The answer is a few letter: ATF & FAA.

If the original intent and clear meaning of the 2nd Amendment to the United States Constitution had been honored, armed drones and countermeasures to them would be common in the USA.

If the US looses a war in the next 20 years, it will be the fault of the ATF & FAA.




You may not work for the military-industrial complex, but I do.

The US is over a decade ahead in deploying countermeasures to small drones. Systems like T-HEL were deployed over two years ago to an unspecified combat zone for field tests. There is a multi-layered approach to countermeasures including detection, jamming, and kinetic and energy attacks.

The US doesn't really have a program to weaponize small drones because it does not need one. You do not need a DJI phantom with a VOG-17 grenade on it being piloted by a soldier within artillery range of the enemy when you have operators at Creech and Holloman shooting hellfires at targets halfway around the globe.

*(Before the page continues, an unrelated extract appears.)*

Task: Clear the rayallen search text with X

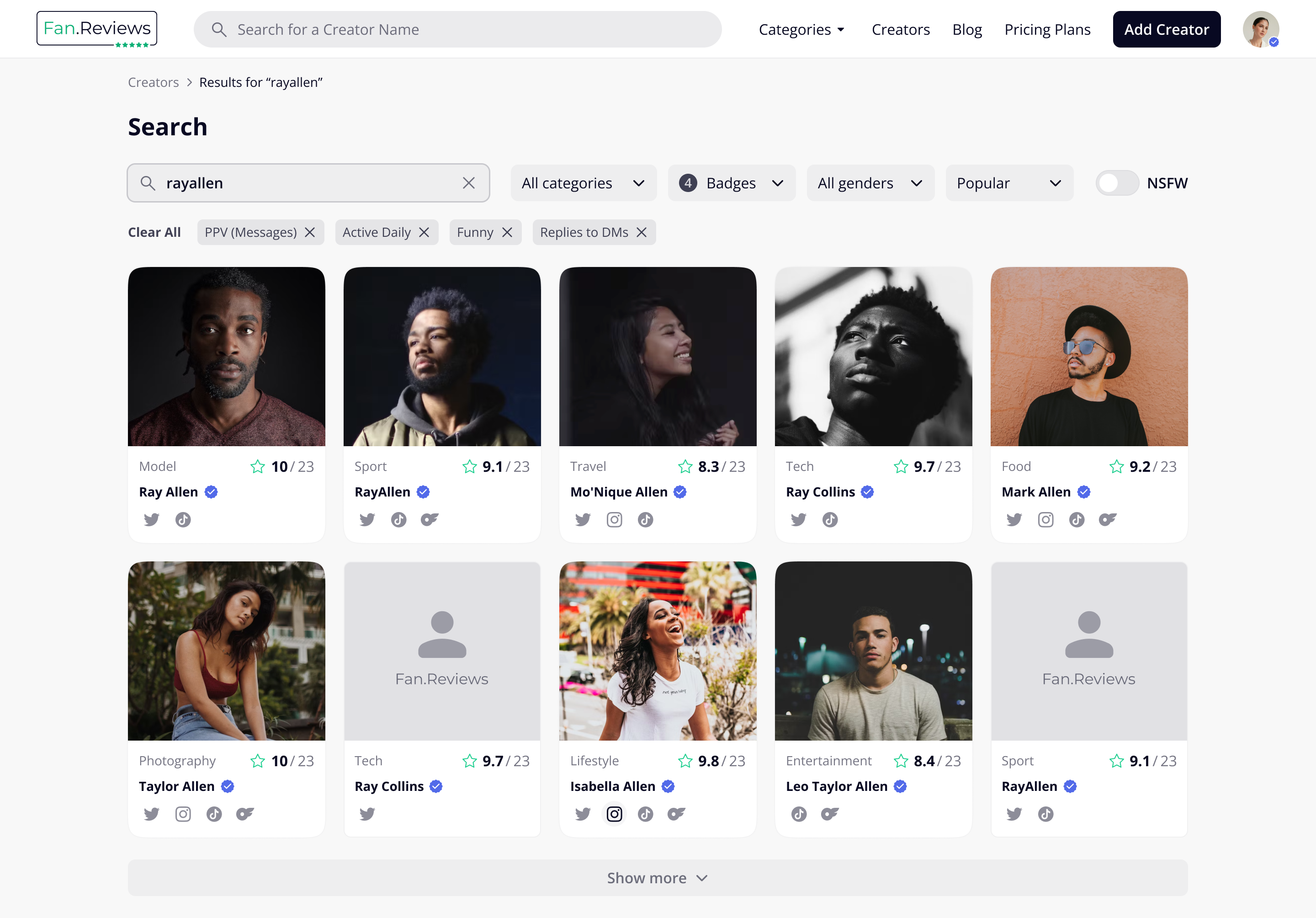Action: pos(468,183)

Where jamming systems like Russia's Breakwater has been seen, repeatedly, on drone footage being observed and attacked by small drones, US systems like MFEW-AL are so effective that they are almost impossible to test in the US due to the coordination needed to ensure that cellphone coverage for the entirety of Kern County, CA or Clark County, NV isn't annihilated by its output.

Detection is also where coming capabilities will eclipse the rest of the world. DARPA has several programs to develop and commercialize detection techniques that are very impressive including Moving Target Recognition and Target Recognition and Adaption in Contested Environments, where multi-spectrum systems orbiting overhead will automatically detect, recognize, categorize, and alert persons and other systems in the area of a flying drone (or moving tank or truck) from 60,000 feet (or from SPAAAACE, in the future).

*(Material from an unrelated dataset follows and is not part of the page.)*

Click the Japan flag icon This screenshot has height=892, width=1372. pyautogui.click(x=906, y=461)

The vision is that automated surveillance hits get pushed out to systems on the ground, jammers activate, kill systems switch to "auto", and ELINT systems hunt for the transmitter so that target tasking can happen and a hellfire or artillery round deployed.

It's going to take time to design, build, test, and deploy those systems but they're coming and for all practical purposes nobody else (excluding Israel) has even started.

It's very exciting.


The Houthis have shown that with the proliferation of advanced cheap drones we're starting to enter a period like the 18th century where random rebels can compete militarily with nation states. The ATF and FAA don't know how to handle that. Meanwhile, U.S adversaries are taking advantage of that paralysis.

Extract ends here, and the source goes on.